**Stated task 1:**
Copy the part of the conference announcement that begins at the words "Published by under" and stops after "art and sociology).", word for word.
**Stated task 2:**
In the conference announcement, which two quantitative or data-driven methods are given as examples?

**Excerpted passage:**
::::::

Data as Critique: New Computational Approaches to the Study of Culture

Published by under Announcements,Events

Computer_CenterOn May 9th, the Global Literary Networks team will host a one-day conference bringing together new scholarship on the history and sociology of global culture. The conference highlights research that cuts across the traditional division of qualitative methods (hermeneutics, historicism) from quantitative or data-driven ones (text-mining, network analysis). A major goal of the conference is to explore how large-scale computational techniques can extend an already century old dialogue between scholars in the humanistic and social sciences (e.g., literature and linguistics; history and statistics; art and sociology).

“Data as Critique” is an opportunity to bring our project into contact with scholars from a variety of fields—including sociology, computer science, and comparative literature—who are working on related questions of scale. Some major questions we hope to explore include: how do new computational tools, such as natural language processing, alter our conception of what “texts” or cultural objects are? How can we reconcile traditional human forms of interpretation with the epistemology of computers and machine algorithms? How can we scale up analytical attention to individual aesthetic texts so as to perceive broader patterns and systems of relation and thought?

::::::

**Given material:**
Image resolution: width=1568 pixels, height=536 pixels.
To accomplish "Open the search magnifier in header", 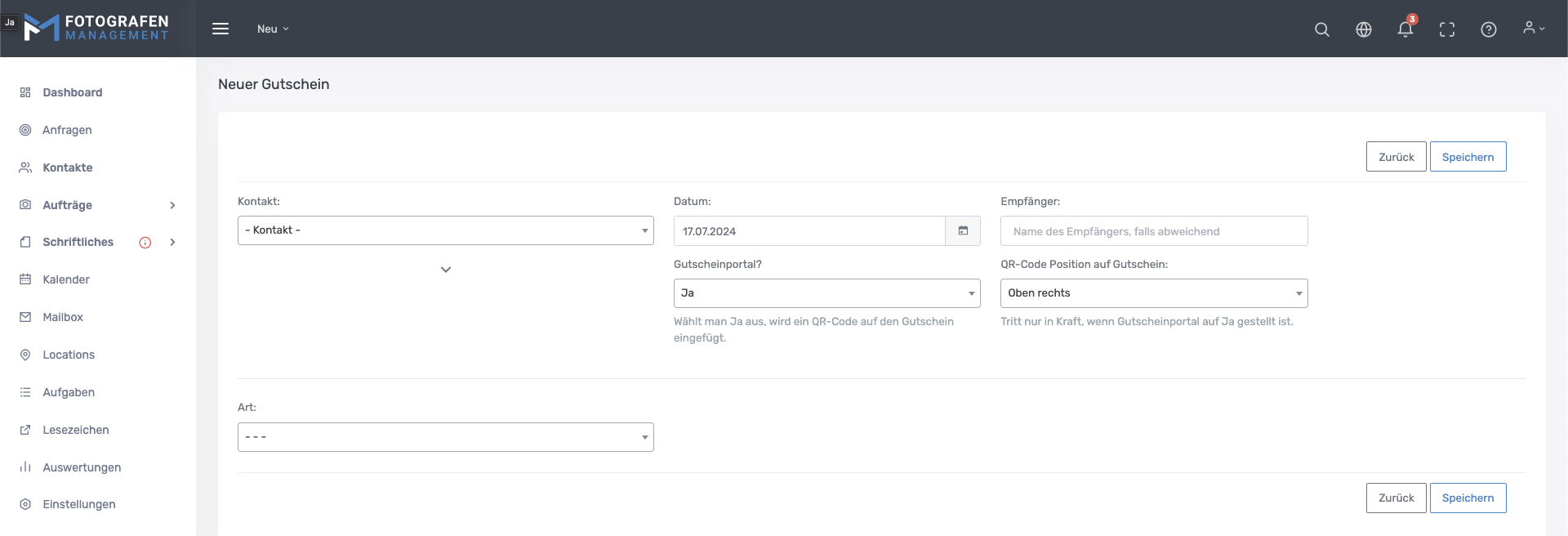I will 1321,29.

::::::

**Final result 1:**
Published by under Announcements,Events

Computer_CenterOn May 9th, the Global Literary Networks team will host a one-day conference bringing together new scholarship on the history and sociology of global culture. The conference highlights research that cuts across the traditional division of qualitative methods (hermeneutics, historicism) from quantitative or data-driven ones (text-mining, network analysis). A major goal of the conference is to explore how large-scale computational techniques can extend an already century old dialogue between scholars in the humanistic and social sciences (e.g., literature and linguistics; history and statistics; art and sociology).

**Final result 2:**
Text-mining and network analysis.